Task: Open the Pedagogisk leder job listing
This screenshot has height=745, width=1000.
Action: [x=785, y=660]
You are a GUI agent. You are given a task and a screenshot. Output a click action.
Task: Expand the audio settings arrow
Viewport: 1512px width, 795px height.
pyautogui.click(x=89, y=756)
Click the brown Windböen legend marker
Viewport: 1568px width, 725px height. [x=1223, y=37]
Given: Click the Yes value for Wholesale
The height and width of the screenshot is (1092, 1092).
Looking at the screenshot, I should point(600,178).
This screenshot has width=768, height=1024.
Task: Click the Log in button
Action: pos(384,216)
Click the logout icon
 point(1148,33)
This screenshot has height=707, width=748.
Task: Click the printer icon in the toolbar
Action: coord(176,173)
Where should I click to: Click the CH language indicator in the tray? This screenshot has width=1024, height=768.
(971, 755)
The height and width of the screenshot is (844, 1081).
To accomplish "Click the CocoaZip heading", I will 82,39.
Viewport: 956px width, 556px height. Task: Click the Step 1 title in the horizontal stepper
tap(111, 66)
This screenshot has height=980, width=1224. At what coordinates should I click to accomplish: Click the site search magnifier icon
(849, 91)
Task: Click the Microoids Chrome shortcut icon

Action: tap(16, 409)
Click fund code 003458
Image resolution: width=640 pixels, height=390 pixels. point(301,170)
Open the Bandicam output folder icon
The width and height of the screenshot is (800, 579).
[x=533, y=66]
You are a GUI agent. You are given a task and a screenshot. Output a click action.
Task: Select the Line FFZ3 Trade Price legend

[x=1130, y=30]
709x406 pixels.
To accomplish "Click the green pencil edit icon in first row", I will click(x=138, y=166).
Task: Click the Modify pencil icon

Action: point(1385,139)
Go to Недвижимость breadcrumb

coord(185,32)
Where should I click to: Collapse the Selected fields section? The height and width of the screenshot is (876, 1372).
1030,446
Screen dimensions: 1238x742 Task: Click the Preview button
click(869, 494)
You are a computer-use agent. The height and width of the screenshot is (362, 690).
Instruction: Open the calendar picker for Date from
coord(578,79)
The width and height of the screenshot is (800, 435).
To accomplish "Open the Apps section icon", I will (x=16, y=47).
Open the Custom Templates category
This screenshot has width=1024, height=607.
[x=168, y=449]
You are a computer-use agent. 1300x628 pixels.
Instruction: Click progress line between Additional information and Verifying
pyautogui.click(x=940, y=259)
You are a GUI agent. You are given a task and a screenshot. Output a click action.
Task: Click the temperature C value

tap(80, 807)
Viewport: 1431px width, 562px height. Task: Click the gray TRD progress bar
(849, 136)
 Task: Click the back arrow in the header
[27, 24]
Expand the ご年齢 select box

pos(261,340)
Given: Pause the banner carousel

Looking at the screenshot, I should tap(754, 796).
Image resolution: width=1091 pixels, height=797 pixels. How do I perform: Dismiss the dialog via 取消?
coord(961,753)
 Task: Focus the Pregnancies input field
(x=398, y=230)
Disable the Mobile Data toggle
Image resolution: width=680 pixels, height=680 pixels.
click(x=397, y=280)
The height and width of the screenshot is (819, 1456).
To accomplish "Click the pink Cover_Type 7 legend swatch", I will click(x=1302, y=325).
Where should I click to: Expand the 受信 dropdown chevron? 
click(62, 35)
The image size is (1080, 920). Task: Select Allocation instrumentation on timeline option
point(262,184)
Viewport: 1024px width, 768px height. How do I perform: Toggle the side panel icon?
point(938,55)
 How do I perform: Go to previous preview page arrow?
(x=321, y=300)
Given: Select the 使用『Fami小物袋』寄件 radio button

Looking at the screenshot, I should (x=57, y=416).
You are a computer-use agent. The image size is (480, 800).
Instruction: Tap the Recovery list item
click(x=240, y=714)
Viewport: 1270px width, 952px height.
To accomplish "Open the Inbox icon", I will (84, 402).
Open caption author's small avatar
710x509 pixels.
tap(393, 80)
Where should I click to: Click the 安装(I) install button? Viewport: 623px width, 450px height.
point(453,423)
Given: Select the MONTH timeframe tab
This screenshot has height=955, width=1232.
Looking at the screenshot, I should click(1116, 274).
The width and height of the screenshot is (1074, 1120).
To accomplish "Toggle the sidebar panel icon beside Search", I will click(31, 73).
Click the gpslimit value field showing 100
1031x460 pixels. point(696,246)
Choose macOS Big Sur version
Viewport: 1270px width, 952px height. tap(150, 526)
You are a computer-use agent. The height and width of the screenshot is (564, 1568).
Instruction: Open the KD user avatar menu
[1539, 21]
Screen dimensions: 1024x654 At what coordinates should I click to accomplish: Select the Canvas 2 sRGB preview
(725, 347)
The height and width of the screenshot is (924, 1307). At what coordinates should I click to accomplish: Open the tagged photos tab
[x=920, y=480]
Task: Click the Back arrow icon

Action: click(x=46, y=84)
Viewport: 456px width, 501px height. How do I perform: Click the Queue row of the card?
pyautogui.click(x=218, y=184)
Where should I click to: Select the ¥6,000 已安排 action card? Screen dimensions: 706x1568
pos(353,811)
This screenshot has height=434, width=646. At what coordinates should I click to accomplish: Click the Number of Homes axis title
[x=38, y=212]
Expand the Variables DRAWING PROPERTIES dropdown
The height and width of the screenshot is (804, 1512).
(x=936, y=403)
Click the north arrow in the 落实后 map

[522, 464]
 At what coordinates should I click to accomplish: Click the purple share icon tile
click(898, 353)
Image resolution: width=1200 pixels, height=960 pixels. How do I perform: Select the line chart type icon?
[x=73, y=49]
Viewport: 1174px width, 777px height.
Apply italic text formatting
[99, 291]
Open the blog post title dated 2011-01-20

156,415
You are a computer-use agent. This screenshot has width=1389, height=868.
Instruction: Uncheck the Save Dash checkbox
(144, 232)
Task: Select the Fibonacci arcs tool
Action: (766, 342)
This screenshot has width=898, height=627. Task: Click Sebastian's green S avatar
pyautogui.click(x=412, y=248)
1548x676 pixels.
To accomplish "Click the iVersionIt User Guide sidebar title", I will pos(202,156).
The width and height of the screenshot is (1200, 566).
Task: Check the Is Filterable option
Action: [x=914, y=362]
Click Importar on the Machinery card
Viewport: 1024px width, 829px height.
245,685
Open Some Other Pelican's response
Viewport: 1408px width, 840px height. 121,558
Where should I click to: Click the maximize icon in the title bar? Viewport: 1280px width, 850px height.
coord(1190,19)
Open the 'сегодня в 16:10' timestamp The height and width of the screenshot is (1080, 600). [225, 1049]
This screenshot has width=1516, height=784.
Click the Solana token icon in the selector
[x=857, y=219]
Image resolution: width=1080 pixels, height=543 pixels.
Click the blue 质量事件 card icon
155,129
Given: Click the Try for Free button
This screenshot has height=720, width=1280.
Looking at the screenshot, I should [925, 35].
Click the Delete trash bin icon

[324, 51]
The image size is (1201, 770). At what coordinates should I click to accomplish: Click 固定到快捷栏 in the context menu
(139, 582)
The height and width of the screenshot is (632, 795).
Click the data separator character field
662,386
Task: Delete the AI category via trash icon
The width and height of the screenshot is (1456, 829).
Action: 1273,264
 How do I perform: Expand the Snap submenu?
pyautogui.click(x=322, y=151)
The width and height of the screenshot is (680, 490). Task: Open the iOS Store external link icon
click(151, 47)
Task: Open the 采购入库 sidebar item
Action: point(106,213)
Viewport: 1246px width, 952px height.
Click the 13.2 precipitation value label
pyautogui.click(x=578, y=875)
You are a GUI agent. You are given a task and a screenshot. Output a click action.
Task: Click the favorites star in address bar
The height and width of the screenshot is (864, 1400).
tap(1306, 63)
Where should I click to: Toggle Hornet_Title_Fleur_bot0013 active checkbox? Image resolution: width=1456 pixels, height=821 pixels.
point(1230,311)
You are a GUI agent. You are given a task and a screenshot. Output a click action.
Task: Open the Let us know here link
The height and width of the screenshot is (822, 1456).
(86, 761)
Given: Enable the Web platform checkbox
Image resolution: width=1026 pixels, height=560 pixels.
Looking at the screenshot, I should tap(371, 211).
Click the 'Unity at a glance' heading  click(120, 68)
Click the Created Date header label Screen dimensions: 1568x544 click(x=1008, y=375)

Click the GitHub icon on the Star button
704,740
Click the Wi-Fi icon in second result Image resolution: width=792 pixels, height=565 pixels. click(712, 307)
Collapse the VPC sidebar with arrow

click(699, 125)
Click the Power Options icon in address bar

====

- GOAL -
Copy the items word for word, from the very start through the line containing "[x=533, y=66]". Include both ends.

- IN RESPONSE -
Task: Open the Pedagogisk leder job listing
This screenshot has height=745, width=1000.
Action: [x=785, y=660]
You are a GUI agent. You are given a task and a screenshot. Output a click action.
Task: Expand the audio settings arrow
Viewport: 1512px width, 795px height.
pyautogui.click(x=89, y=756)
Click the brown Windböen legend marker
Viewport: 1568px width, 725px height. [x=1223, y=37]
Given: Click the Yes value for Wholesale
The height and width of the screenshot is (1092, 1092).
Looking at the screenshot, I should point(600,178).
This screenshot has width=768, height=1024.
Task: Click the Log in button
Action: pos(384,216)
Click the logout icon
 point(1148,33)
This screenshot has height=707, width=748.
Task: Click the printer icon in the toolbar
Action: coord(176,173)
Where should I click to: Click the CH language indicator in the tray? This screenshot has width=1024, height=768.
(971, 755)
The height and width of the screenshot is (844, 1081).
To accomplish "Click the CocoaZip heading", I will 82,39.
Viewport: 956px width, 556px height. Task: Click the Step 1 title in the horizontal stepper
tap(111, 66)
This screenshot has height=980, width=1224. At what coordinates should I click to accomplish: Click the site search magnifier icon
(849, 91)
Task: Click the Microoids Chrome shortcut icon

Action: tap(16, 409)
Click fund code 003458
Image resolution: width=640 pixels, height=390 pixels. point(301,170)
Open the Bandicam output folder icon
The width and height of the screenshot is (800, 579).
[x=533, y=66]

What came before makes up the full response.